Developing forward-looking information involves reliance on a number of assumptions and consideration of certain risks and uncertainties, some of which are specific to Gibson and others that apply to the industry generally. The factors or assumptions on which the forward-looking information is based include assumptions identified in Gibson's AIF under "Forward-Looking Information". Actual results could differ materially from those anticipated in forward-looking information as a result of numerous risks and uncertainties, including, but not limited to, the risks and uncertainties identified under "Forward-Looking Information" and "Risk Factors" in Gibson's AIF, under "Risk Factors" in Gibson's management's discussion and analysis ("MD&A") for the year ended December 31, 2025, and risk factors described in other documents Gibson files from time to time with securities regulatory authorities, available on SEDAR+ at www.sedarplus.ca and on our website at www.gibsonenergy.com. Readers are cautioned that such risk factors are non-exhaustive and the forward-looking information contained in this Circular is expressly qualified by this cautionary statement. Except as required by law, Gibson does not undertake any obligation to publicly update or revise any forward-looking information.

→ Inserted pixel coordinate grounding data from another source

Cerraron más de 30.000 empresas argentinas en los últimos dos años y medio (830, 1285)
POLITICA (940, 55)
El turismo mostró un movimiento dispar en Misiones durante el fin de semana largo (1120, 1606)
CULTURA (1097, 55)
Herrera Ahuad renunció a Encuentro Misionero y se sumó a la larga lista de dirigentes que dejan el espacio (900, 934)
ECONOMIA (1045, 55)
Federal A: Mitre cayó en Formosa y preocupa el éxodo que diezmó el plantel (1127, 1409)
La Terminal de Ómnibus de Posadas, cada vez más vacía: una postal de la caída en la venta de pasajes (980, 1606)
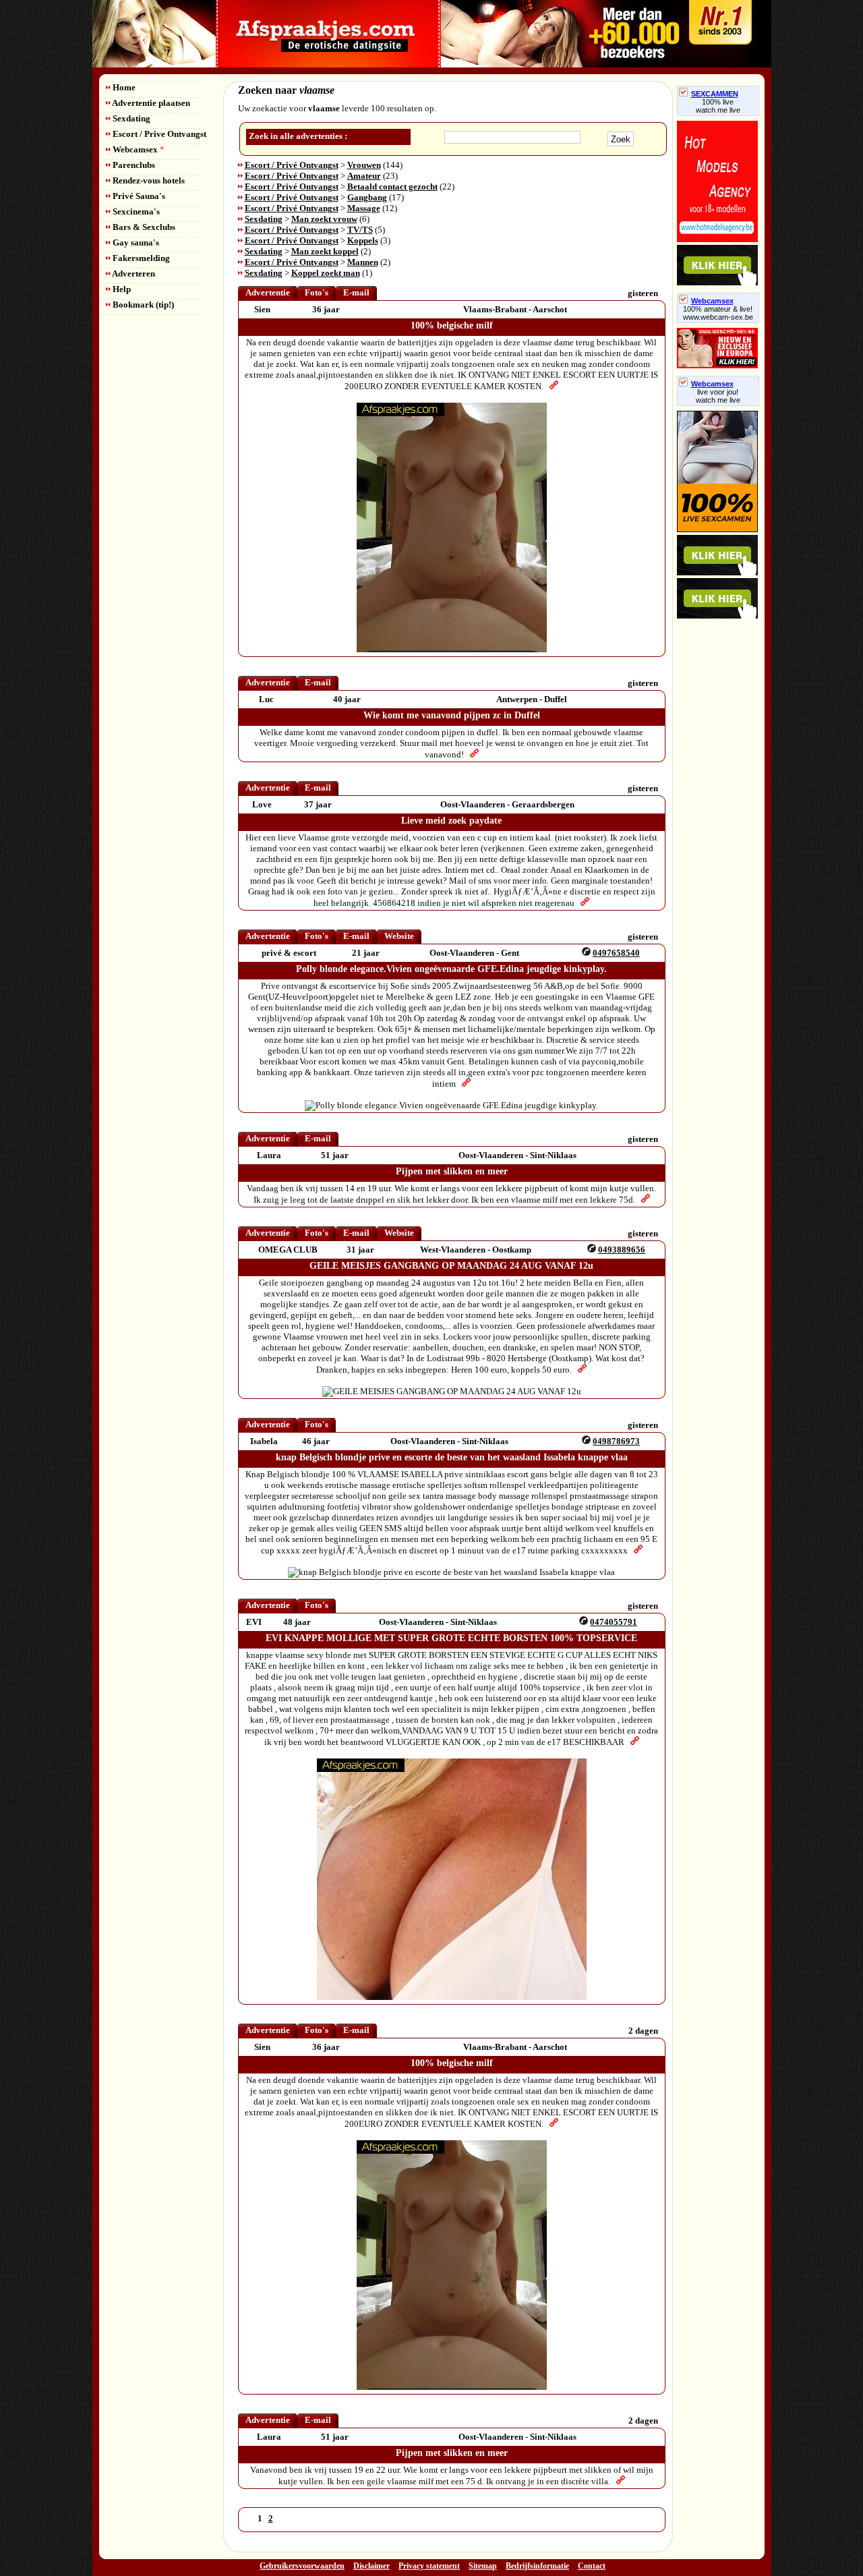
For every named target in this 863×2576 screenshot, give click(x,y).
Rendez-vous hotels (148, 180)
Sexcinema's (135, 211)
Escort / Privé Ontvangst (291, 165)
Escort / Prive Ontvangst (158, 134)
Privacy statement (429, 2566)
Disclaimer (371, 2566)
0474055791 (613, 1622)
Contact (591, 2566)
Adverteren (133, 273)
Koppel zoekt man (325, 273)
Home (123, 87)
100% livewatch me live (718, 106)
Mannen (362, 262)
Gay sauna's (135, 242)
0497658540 (616, 953)
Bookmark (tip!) (142, 304)
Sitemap (483, 2566)
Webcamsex (138, 149)
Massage (363, 208)
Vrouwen (364, 165)
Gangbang (367, 197)
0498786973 (616, 1441)
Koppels (362, 240)
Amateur (364, 176)
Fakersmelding (140, 258)
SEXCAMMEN (714, 94)
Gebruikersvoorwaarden (302, 2566)
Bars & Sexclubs (143, 227)
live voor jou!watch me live (718, 396)
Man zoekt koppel (325, 251)
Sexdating (130, 118)
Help (121, 289)
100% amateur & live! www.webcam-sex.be (718, 313)
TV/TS (360, 230)
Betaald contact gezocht (392, 186)
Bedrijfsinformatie (537, 2566)
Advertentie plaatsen (150, 103)
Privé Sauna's (138, 196)
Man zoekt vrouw (324, 219)
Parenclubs (133, 165)
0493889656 (621, 1249)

SPECIFIED FINANCIAL MEASURES
This Circular refers to certain specified financial measures that are not determined in accordance with IFRS, including adjusted EBITDA, Infrastructure adjusted EBITDA, Marketing adjusted EBITDA, adjusted EBITDA per share, distributable cash flow and distributable cash flow per share, in each case as presented on a per segment or consolidated basis, which are non-IFRS financial measures, net debt to adjusted EBITDA ratio and dividend payout ratio, which are non-IFRS financial ratios and enterprise value, which is a supplementary financial measure. Readers are cautioned that these measures do not have standardized meanings prescribed by IFRS and therefore may not be comparable to similar measures presented by other entities. We consider these to be important measures of our performance and believe these measures are frequently used by securities analysts, investors and other interested parties in the evaluation of companies in industries with similar capital structures.
Enterprise value is a supplementary financial measure intended to measure Gibson's total value, starting with market capitalization and adding net debt. Enterprise value is based on market capitalization of $5.1 billion and net debt of $2.9 billion on February 17, 2026.
Adjusted EBITDA, Infrastructure adjusted EBITDA, Marketing adjusted EBITDA, adjusted EBITDA per share, distributable cash flow, distributable cash flow per share and net debt are described in Gibson's MD&A and are reconciled to their most directly comparable financial measures under IFRS for the three months and years ended December 31, 2025 and 2024. Readers are cautioned, however, that these measures should not be construed as an alternative to net income, cash flow from operating activities, segment profit, gross profit or other measures of financial results determined in accordance with IFRS as an indication of Gibson's performance. For further details on these measures, see the "Specified Financial Measures" section of Gibson's MD&A, which is incorporated by reference herein and is available on our SEDAR+ profile at www.sedarplus.ca and on our website at www.gibsonenergy.com.